--- Recorded data Enclosed Below ---
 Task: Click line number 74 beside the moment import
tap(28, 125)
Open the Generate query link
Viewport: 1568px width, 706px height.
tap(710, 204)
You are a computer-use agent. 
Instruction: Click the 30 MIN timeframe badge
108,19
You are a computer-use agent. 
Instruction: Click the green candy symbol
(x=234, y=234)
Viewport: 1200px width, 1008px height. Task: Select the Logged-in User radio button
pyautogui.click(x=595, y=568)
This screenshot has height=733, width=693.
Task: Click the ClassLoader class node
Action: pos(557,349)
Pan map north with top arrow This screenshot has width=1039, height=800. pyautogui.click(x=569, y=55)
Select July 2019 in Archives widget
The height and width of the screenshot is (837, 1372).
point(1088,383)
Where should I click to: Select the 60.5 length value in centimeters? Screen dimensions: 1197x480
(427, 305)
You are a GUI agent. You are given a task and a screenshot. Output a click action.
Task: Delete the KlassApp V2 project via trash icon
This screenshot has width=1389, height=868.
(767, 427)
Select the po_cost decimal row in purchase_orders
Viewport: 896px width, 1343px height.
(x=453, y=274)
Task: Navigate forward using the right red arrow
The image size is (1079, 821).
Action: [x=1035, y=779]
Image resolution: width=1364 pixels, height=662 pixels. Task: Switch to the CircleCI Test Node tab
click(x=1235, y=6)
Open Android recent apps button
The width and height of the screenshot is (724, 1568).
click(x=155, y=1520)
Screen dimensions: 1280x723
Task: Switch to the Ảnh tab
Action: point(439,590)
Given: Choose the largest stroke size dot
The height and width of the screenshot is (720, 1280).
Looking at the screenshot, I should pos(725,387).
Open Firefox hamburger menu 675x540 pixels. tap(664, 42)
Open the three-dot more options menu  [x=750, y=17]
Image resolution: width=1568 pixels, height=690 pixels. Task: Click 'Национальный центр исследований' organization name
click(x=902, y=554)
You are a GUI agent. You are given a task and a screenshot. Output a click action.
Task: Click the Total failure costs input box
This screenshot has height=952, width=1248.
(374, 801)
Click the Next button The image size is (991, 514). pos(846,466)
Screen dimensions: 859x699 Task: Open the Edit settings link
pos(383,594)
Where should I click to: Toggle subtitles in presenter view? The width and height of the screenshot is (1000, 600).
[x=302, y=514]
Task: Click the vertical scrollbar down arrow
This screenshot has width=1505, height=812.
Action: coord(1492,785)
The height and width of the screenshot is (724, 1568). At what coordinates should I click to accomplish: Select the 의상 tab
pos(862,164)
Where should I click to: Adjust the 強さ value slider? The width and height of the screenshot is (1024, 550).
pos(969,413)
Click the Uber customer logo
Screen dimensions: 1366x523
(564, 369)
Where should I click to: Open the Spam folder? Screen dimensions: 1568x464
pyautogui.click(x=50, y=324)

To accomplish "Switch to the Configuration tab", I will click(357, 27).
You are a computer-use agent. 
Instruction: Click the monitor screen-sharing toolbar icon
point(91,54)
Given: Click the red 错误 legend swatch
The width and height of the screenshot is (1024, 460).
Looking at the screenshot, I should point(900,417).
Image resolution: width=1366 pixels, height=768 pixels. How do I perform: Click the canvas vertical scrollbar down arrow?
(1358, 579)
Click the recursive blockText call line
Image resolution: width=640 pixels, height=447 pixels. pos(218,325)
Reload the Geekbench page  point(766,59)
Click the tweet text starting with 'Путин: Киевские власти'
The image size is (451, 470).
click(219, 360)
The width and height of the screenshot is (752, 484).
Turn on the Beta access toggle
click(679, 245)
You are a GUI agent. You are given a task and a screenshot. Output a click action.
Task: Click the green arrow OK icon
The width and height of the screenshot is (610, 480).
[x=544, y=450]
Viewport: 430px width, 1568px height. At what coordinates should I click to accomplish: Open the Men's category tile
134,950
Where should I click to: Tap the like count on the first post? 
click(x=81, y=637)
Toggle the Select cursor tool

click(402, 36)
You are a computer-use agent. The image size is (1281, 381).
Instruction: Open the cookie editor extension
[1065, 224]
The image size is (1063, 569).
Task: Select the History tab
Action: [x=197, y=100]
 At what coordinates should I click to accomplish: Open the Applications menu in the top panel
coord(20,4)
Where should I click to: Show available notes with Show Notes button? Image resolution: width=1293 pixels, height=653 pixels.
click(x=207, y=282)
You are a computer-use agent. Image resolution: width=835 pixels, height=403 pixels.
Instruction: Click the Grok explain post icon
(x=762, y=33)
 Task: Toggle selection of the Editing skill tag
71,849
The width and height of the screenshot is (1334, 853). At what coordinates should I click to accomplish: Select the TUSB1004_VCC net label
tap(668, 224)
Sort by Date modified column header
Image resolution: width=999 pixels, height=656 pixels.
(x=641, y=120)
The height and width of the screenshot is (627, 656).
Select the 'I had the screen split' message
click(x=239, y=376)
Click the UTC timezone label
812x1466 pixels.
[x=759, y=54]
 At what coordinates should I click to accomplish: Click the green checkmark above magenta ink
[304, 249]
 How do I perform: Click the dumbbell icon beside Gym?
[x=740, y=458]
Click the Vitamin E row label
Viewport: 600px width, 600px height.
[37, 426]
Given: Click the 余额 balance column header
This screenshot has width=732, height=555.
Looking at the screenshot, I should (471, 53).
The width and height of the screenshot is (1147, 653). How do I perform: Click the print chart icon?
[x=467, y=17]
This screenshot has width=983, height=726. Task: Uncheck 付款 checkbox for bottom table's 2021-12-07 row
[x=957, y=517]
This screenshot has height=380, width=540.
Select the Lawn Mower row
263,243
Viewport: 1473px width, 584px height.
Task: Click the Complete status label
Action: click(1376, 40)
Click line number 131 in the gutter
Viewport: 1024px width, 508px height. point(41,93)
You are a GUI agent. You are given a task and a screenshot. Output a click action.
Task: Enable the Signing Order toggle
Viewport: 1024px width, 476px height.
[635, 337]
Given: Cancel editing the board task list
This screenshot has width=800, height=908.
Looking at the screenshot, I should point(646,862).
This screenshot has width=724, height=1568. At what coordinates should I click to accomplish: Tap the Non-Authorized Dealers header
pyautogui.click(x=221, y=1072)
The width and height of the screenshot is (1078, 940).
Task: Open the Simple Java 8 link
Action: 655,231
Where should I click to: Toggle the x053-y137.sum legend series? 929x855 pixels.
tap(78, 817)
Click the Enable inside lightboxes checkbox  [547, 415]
--- End of Enclosed Recorded data ---
> [Directions]: Return all of the data precisely as it appears.

> [Answer space]:
 Task: Click line number 74 beside the moment import
tap(28, 125)
Open the Generate query link
Viewport: 1568px width, 706px height.
tap(710, 204)
You are a computer-use agent. 
Instruction: Click the 30 MIN timeframe badge
108,19
You are a computer-use agent. 
Instruction: Click the green candy symbol
(x=234, y=234)
Viewport: 1200px width, 1008px height. Task: Select the Logged-in User radio button
pyautogui.click(x=595, y=568)
This screenshot has height=733, width=693.
Task: Click the ClassLoader class node
Action: pos(557,349)
Pan map north with top arrow This screenshot has width=1039, height=800. pyautogui.click(x=569, y=55)
Select July 2019 in Archives widget
The height and width of the screenshot is (837, 1372).
point(1088,383)
Where should I click to: Select the 60.5 length value in centimeters? Screen dimensions: 1197x480
(427, 305)
You are a GUI agent. You are given a task and a screenshot. Output a click action.
Task: Delete the KlassApp V2 project via trash icon
This screenshot has width=1389, height=868.
(767, 427)
Select the po_cost decimal row in purchase_orders
Viewport: 896px width, 1343px height.
(x=453, y=274)
Task: Navigate forward using the right red arrow
The image size is (1079, 821).
Action: [x=1035, y=779]
Image resolution: width=1364 pixels, height=662 pixels. Task: Switch to the CircleCI Test Node tab
click(x=1235, y=6)
Open Android recent apps button
The width and height of the screenshot is (724, 1568).
click(x=155, y=1520)
Screen dimensions: 1280x723
Task: Switch to the Ảnh tab
Action: point(439,590)
Given: Choose the largest stroke size dot
The height and width of the screenshot is (720, 1280).
Looking at the screenshot, I should pos(725,387).
Open Firefox hamburger menu 675x540 pixels. tap(664, 42)
Open the three-dot more options menu  [x=750, y=17]
Image resolution: width=1568 pixels, height=690 pixels. Task: Click 'Национальный центр исследований' organization name
click(x=902, y=554)
You are a GUI agent. You are given a task and a screenshot. Output a click action.
Task: Click the Total failure costs input box
This screenshot has height=952, width=1248.
(374, 801)
Click the Next button The image size is (991, 514). pos(846,466)
Screen dimensions: 859x699 Task: Open the Edit settings link
pos(383,594)
Where should I click to: Toggle subtitles in presenter view? The width and height of the screenshot is (1000, 600).
[x=302, y=514]
Task: Click the vertical scrollbar down arrow
This screenshot has width=1505, height=812.
Action: coord(1492,785)
The height and width of the screenshot is (724, 1568). At what coordinates should I click to accomplish: Select the 의상 tab
pos(862,164)
Where should I click to: Adjust the 強さ value slider? The width and height of the screenshot is (1024, 550).
pos(969,413)
Click the Uber customer logo
Screen dimensions: 1366x523
(564, 369)
Where should I click to: Open the Spam folder? Screen dimensions: 1568x464
pyautogui.click(x=50, y=324)

To accomplish "Switch to the Configuration tab", I will click(357, 27).
You are a computer-use agent. 
Instruction: Click the monitor screen-sharing toolbar icon
point(91,54)
Given: Click the red 错误 legend swatch
The width and height of the screenshot is (1024, 460).
Looking at the screenshot, I should point(900,417).
Image resolution: width=1366 pixels, height=768 pixels. How do I perform: Click the canvas vertical scrollbar down arrow?
(1358, 579)
Click the recursive blockText call line
Image resolution: width=640 pixels, height=447 pixels. pos(218,325)
Reload the Geekbench page  point(766,59)
Click the tweet text starting with 'Путин: Киевские власти'
The image size is (451, 470).
click(219, 360)
The width and height of the screenshot is (752, 484).
Turn on the Beta access toggle
click(679, 245)
You are a GUI agent. You are given a task and a screenshot. Output a click action.
Task: Click the green arrow OK icon
The width and height of the screenshot is (610, 480).
[x=544, y=450]
Viewport: 430px width, 1568px height. At what coordinates should I click to accomplish: Open the Men's category tile
134,950
Where should I click to: Tap the like count on the first post? 
click(x=81, y=637)
Toggle the Select cursor tool

click(402, 36)
You are a computer-use agent. The image size is (1281, 381).
Instruction: Open the cookie editor extension
[1065, 224]
The image size is (1063, 569).
Task: Select the History tab
Action: [x=197, y=100]
 At what coordinates should I click to accomplish: Open the Applications menu in the top panel
coord(20,4)
Where should I click to: Show available notes with Show Notes button? Image resolution: width=1293 pixels, height=653 pixels.
click(x=207, y=282)
You are a computer-use agent. Image resolution: width=835 pixels, height=403 pixels.
Instruction: Click the Grok explain post icon
(x=762, y=33)
 Task: Toggle selection of the Editing skill tag
71,849
The width and height of the screenshot is (1334, 853). At what coordinates should I click to accomplish: Select the TUSB1004_VCC net label
tap(668, 224)
Sort by Date modified column header
Image resolution: width=999 pixels, height=656 pixels.
(x=641, y=120)
The height and width of the screenshot is (627, 656).
Select the 'I had the screen split' message
click(x=239, y=376)
Click the UTC timezone label
812x1466 pixels.
[x=759, y=54]
 At what coordinates should I click to accomplish: Click the green checkmark above magenta ink
[304, 249]
 How do I perform: Click the dumbbell icon beside Gym?
[x=740, y=458]
Click the Vitamin E row label
Viewport: 600px width, 600px height.
[37, 426]
Given: Click the 余额 balance column header
This screenshot has width=732, height=555.
Looking at the screenshot, I should (471, 53).
The width and height of the screenshot is (1147, 653). How do I perform: Click the print chart icon?
[x=467, y=17]
This screenshot has width=983, height=726. Task: Uncheck 付款 checkbox for bottom table's 2021-12-07 row
[x=957, y=517]
This screenshot has height=380, width=540.
Select the Lawn Mower row
263,243
Viewport: 1473px width, 584px height.
Task: Click the Complete status label
Action: click(1376, 40)
Click line number 131 in the gutter
Viewport: 1024px width, 508px height. point(41,93)
You are a GUI agent. You are given a task and a screenshot. Output a click action.
Task: Enable the Signing Order toggle
Viewport: 1024px width, 476px height.
[635, 337]
Given: Cancel editing the board task list
This screenshot has width=800, height=908.
Looking at the screenshot, I should point(646,862).
This screenshot has width=724, height=1568. At what coordinates should I click to accomplish: Tap the Non-Authorized Dealers header
pyautogui.click(x=221, y=1072)
The width and height of the screenshot is (1078, 940).
Task: Open the Simple Java 8 link
Action: 655,231
Where should I click to: Toggle the x053-y137.sum legend series? 929x855 pixels.
tap(78, 817)
Click the Enable inside lightboxes checkbox  [547, 415]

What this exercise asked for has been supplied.